Advocates for Higher Estate Taxes
Senator Sanders' office published multiple statements from individuals who are generally supportive of higher estate taxes. The advocates for higher taxes focus on fairness, funding of public needs and reducing the wealth gap.
- New Aristocracy - Former U.S. Department of Labor Secretary Robert Reich noted, "While millions of American families aren't sure how they will manage to meet their basic needs during the COVID-19 pandemic, the new aristocracy in America has seen its wealth continue to rapidly grow by the hundreds of billions of dollars in the last year. The pandemic has laid bare the stunning reality of wealth inequality in America and made it clear that we urgently need Congress to reverse the growth of the new aristocracy through progressive taxation."
- Fund Public Needs - Amy Hanauer is Executive Director of the Institute on Taxation and Economic Policy. She stated, "In our increasingly unequal economy, a tiny sliver of extraordinarily wealthy people own as much wealth as half of America combined. . . . Senator Sanders' estate tax bill provides a path forward, giving us resources to address major public needs, while chipping away at the extreme wealth gap in this country."

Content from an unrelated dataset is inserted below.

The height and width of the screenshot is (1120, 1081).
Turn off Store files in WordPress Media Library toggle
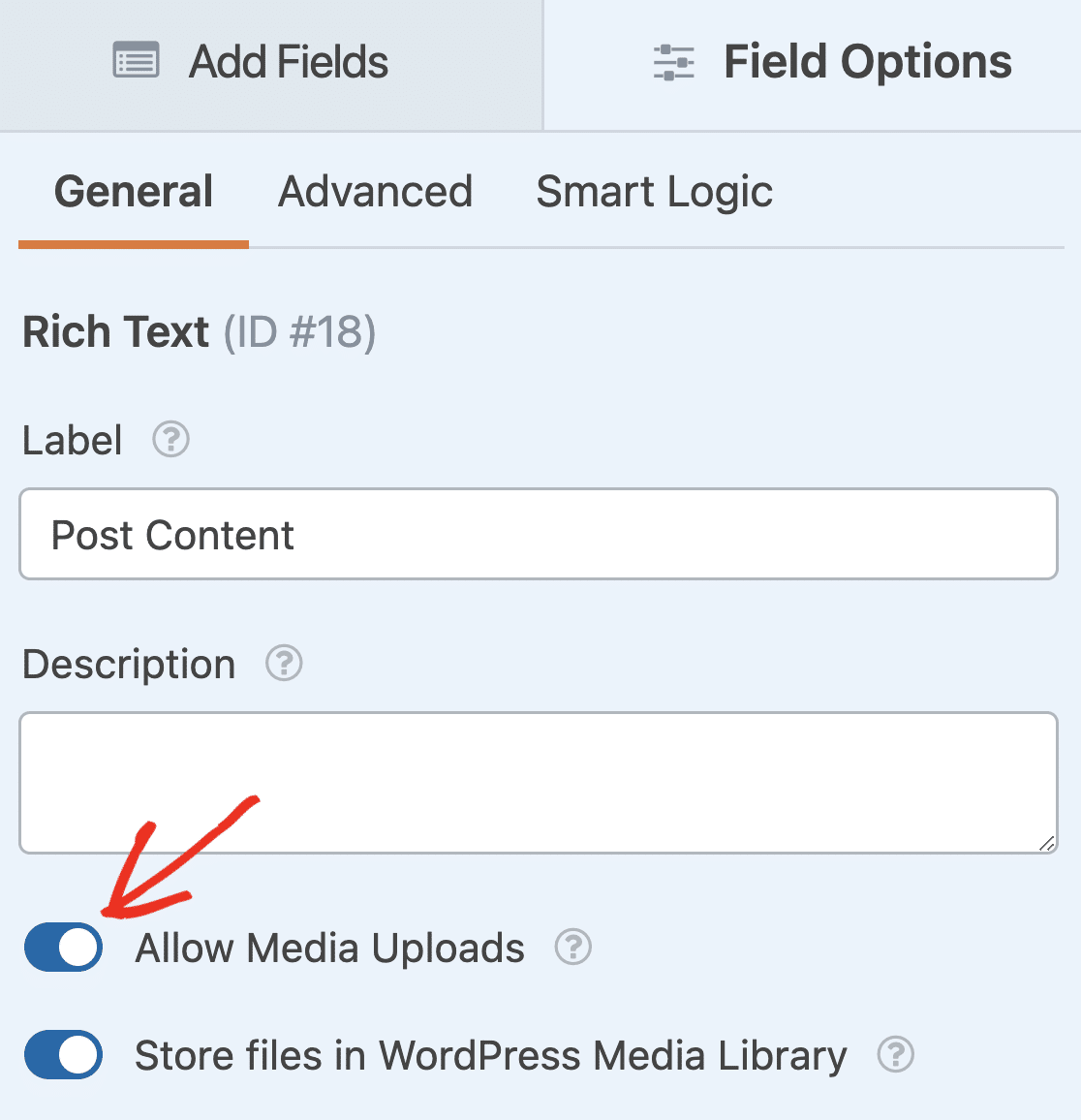64,1054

- Fair Tax System - Gabriel Zucman is Professor of Economics at the University of California, Berkeley. He noted, "Unfortunately, the estate tax has been severely weakened by tax avoidance over the last decades, so that despite the upsurge of wealth at the top, it collects less and less revenue. Sen. Sanders' bill would fix this major issue and is a crucial step toward greater tax justice in America."
- Reduce Wealth Gap - Chuck Collins of the Institute for Policy Studies noted, "Senator Sanders' 'For the 99.5% Act' estate tax reform would put a meaningful brake on the growth of inherited wealth dynasties. By adding graduated rates and plugging loopholes that the rich use to hide their wealth, the Sanders bill will raise substantial revenue from billionaires and reduce democracy-distorting amounts of wealth and power."
Applicable Federal Rate of 1.0% for April - Rev. Rul. 2021-7; 2021-14 IRB 1 (15 March 2021)
The IRS has announced the Applicable Federal Rate (AFR) for April of 2021. The AFR under Section 7520 for the month of April is 1.0%. The rates for March of 0.8% or February of 0.6% also may be used. The highest AFR is beneficial for charitable deductions of remainder interests. The lowest AFR is best for lead trusts and life estate reserved agreements. With a gift annuity, if the annuitant desires greater tax-free payments the lowest AFR is preferable. During 2021, pooled income funds in existence less than three tax years must use a 2.2% deemed rate of return.